In the past two decades we have done this enough times to know better. Here's what we know:
1. Compute and storage should be decoupled because the compute vs storage hardware performance increases at different rate over generations of hardware and if our application is coupled, then choosing an efficient shape of the server hardware is very difficult.
2. We know making a single server highly reliable is very difficult (expensive) but making a bunch of servers in aggregate reliable is much much easier. Hence, we should spread our workload on a bunch of servers to reduce the blast radius of any one single server failing.
3. We know making a single server very big (scale vertically) and utilise it efficiently is also very difficult (again, read: expensive). But using a bunch of smaller servers efficiently is relatively easier and more cost effective. Here, big vs small is relative at any given point in time – the median/average size server is whatever is most popularly used – hence it is mass manufactured and sold at volume-pricing-margins and popular software has caught up to use it efficiently (read: linux kernel and popular server software).
4. We know data is ever growing and application is ever more hungry to use more data in 'smart' ways. Hence, overall size of data upon which we want to operate is ever increasing. Hence scalable data architectures are very crucial to keep up with the market competition. (Even if you believe your app can be dumb and simple, the market competition forces will move you towards becoming more data 'smart').
5. We know a lot of business models are viable only at huge scale of users. At smaller scales, the margins are so low that it isn't viable to operate. Again this is due to competition. Only scale operator survives. Hence, we know building architectures that doesn't scale to "millions of users" (even in enterprise software world) isn't viable anymore.
6. We know such scale brings more complexity – multi-tenancy, multiple regions, multiple jurisdictions etc. Internet world is becoming very complex, geo-politically etc. Multi-tenant usage based pricing models bring interesting challenges w.r.t usage metering, isolation, utilisation efficiency and security challenges. Multi-region and multi-jurisdiction brings interesting challenges w.r.t high-availability/continuity and traffic routing and cross-region data storage/replication along with encryption and key-management.
7. With all this, we have learned that layered architecture is critical to managing complexity while providing both feature agility and non-functional stability. Hence we know a lot of these complex capabilities should be solved by the lower layers in a reusable high-leverage way and not be tied to application layers. This is crucial for application layer to rapidly iterate on features to find product-market fit without destabilising these crucial non-functional core capabilities.
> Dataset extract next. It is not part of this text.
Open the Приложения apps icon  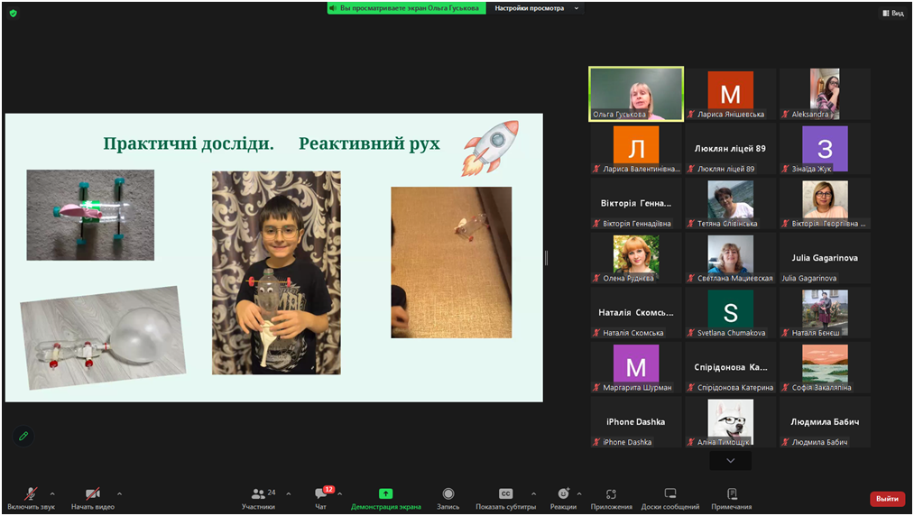click(x=611, y=493)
8. We know being able to refactor your application domain logic rapidly and efficiently is a super power for a startup hunting product market fit, for a big tech keeping up the innovation speed or any company in between just surviving the competition everyday. This refactoring super-power is crucial for keeping tech debt in control (and being able to take tech debt strategically) and not blowing up your engineering budget by having to hire like crazy (throwing bodies a the problem).
We know all this..and more.. but I'll stop here... for now.
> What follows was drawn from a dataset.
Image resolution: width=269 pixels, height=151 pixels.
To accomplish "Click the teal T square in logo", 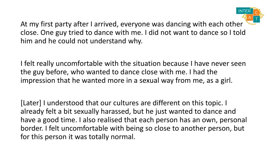I will 256,19.
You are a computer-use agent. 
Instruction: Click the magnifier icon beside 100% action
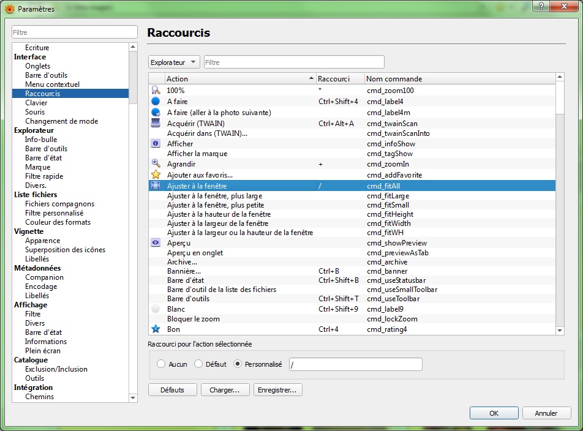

This is the #1 reason my exuberant technical mind likes that we use SQLite for all the things. Latency is the exact reason you would have a problem scaling any large system in the first place. Forcing it all into one cache-coherent domain is a really good way to begin eliminating entire universes of bugs.
Do we all appreciate just how much more throughput you can get in the case described above? A 100x latency improvement doesn't translate directly into the same # of transactions per second, but its pretty damn close if your I/O subsystem is up to the task.